Depends on your photographic needs, this (Nikon version) lens is great for all around sports actions. Outdoors, it is a backup to my 30mm f2.8. Indoors, I like its flexibility as my primary lens with a 85mm as a backup.


----------



## IlyaN (Mar 6, 2006)

chicagofan00 said:


> I currently have the 70-300 but ever since I got the 24-70mm f2.8L, I've had the bug to upgrade my telephoto lens to some L glass. :eeps:
> 
> After reading some more reviews, I'm even considering the 70-200mm f/4L as well. I keep hearing how that was the sharpest lens of the 70-200mm bunch. At least until the new 70-200mm f/2.8 came out recently. I'm just afraid that if I were to go with the f/4 I would later regret not getting the f/2.8.
> 
> Decisions, decisions. Thanks for the feedback everyone!


I'm in exactly the same sittuation as you (was at least a few years back). I now have a 7D and 24-70 f/2.8L and I have a 70-200 f/2.8L IS.

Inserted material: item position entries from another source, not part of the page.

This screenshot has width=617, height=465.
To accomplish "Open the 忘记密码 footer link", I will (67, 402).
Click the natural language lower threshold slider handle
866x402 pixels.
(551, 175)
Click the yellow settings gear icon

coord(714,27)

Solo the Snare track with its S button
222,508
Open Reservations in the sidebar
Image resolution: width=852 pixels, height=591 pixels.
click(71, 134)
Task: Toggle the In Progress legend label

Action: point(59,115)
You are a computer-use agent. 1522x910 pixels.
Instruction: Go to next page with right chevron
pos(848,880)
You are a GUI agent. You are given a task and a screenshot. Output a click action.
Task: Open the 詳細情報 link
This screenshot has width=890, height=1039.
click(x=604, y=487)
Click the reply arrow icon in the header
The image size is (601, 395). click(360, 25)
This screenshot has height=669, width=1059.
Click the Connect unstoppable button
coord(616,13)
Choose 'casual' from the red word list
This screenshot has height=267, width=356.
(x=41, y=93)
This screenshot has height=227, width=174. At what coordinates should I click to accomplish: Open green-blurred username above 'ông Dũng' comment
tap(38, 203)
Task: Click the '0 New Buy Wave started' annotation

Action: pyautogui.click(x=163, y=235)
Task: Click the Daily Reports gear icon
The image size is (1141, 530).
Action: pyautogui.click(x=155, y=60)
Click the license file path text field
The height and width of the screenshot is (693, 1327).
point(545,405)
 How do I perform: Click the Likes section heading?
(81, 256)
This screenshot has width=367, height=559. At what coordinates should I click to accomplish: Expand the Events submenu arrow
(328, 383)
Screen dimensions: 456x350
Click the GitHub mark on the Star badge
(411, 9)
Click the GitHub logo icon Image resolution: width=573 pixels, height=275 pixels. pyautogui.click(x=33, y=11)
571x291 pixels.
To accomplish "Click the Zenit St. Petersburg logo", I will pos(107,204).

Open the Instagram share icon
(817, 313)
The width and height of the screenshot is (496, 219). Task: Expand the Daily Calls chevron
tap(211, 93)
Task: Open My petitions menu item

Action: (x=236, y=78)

I was also considering an f/4, but as good as the deal may sound... 2.8 wins hands down. Also remember, loosing two f-stops is a big deal when you shoot at 200mm  smallest shake at lower speeds and IS won't help, so there's a huge difference between 2.8 and 4.

As of the newer version... IMHO I wouldn't go for it with that price difference. Especially, after using my 2.8L for a few years now and knowing what it can do, I doubt IS II will do a much better job.

In any case, if you get one of those, you will NOT regret and every shot will make you happy. I used to have 70-300 before getting the L and what a difference!!!

Good Luck! :thumbup:


----------